1881年6月16日、青森県津軽地方の大鰐に生まれ、明治30年代にアメリカに渡った人物です。シカゴのインターナショナルカレッジで学び、ベルカント唱法を得意とするバリトン歌手として、シカゴやニューヨークで演奏活動を行ないました。
カーネギーホールでリサイタルを開いたとも伝えられています。演奏だけではなく作曲にも力を発揮し、讃美歌集にもその作品が残されています。昭和4年(または3年?)に帰国した後、東京で声楽の指導に携わる傍ら、作曲家清瀬保二氏を伴奏者として、故郷の津軽地方で何度かコンサートを開きました。
『青森県史資料編 近現代4』には、第4章「大衆社会の光と影」第1節「大衆文化の開花」で、水木音弥のコンサートの様子が紹介されています(p288など)。

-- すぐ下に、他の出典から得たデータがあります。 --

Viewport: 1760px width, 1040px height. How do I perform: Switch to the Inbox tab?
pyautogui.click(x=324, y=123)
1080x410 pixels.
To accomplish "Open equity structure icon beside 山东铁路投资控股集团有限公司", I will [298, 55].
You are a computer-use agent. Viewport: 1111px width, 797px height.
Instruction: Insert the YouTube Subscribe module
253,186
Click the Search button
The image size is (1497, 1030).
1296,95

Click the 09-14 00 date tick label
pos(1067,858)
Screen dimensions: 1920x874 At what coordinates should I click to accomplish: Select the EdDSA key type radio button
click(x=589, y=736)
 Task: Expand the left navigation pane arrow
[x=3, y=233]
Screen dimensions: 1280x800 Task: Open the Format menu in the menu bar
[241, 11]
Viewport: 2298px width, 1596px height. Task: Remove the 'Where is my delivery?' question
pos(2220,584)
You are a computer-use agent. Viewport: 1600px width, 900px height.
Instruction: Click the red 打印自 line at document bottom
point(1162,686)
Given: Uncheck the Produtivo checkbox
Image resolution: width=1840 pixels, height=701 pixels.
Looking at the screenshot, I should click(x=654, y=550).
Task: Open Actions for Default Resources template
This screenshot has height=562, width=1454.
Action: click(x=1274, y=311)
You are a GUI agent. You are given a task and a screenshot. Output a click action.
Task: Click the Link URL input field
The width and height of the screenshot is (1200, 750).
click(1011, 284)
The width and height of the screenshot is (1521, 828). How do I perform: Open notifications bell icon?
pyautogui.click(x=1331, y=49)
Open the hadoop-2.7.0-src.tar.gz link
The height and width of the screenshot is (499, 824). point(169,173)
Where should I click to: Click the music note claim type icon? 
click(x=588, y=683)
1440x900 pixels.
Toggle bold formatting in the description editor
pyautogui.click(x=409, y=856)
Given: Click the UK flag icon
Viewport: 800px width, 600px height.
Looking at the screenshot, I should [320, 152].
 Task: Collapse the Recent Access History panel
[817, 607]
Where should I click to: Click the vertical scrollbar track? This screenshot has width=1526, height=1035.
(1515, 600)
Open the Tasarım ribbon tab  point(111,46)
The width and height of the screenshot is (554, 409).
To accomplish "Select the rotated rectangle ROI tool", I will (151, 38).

たとえば、1932年10月15日、水木音弥氏は、青森市浦町の女子師範講堂において、独唱会を開きました。その演奏会開催を知らせる記事(『東奥日報』1932.10.9日付夕刊)をみると、どのような曲を演奏していたのかわかります。
シューベルトの菩提樹、ムソルグスキーの「蚤の歌」などに混じって、「花の乙女」や「村の祭り」というタイトルで、水木氏自身が作曲した歌も披露されています。同世代の作曲家だった小松耕輔作曲の「泊り舟」もプログラムに入っていますし、また伴奏者だった清瀬保二氏のピアノ独奏も組み込まれて、なかなか盛りだくさんです。
『青森県史』には、以上の情報が入っていますが、ここでは、さらに少しその後の情報を付け加えておきます。
水木氏は、演奏活動をしばらく続けた後、戦渦を避けて青森県三戸郡戸来村に疎開し、そのままそこに定住しました。そして地元の戸来中学校などに勤務し、昭和29年にこの世を去りました。戦後、東京に出て、声楽家としてレコードを出したいという強い願いを持っていたようですが、残念なことにそれは叶わなかったようです。
水木氏には、モモヨさんという八戸出身の奥様がいました。モモヨさんは、東京女子高等師範学校を出られた才媛で、晩年、『春まだ浅き頃に』という本を残しました。人生の回想記ですが、とても多くの想いや、そして貴重な情報が入っており、懸命に生きた人生のご様子が浮びます。この本を手に取るたびに、胸を打たれるものがあります。
北原研究所では、歴史部門として、こうした地域の文化史研究を進めて行きたいと考えています。
この水木モモヨさんの著書も、中に貴重な写真などが掲載されていて、戦前の青森の文化の様子を知るのにも役に立つ情報が入っています。なによりも、とてもひたむきで素敵な女性だったのだということが伝わってきます。
いずれ、その奥様の著書の内容も含めて、水木音弥さんという芸術家についても、在米時のことがらなど、これまで知られていないことについての研究を進めて、ここで紹介して行きたいと思います。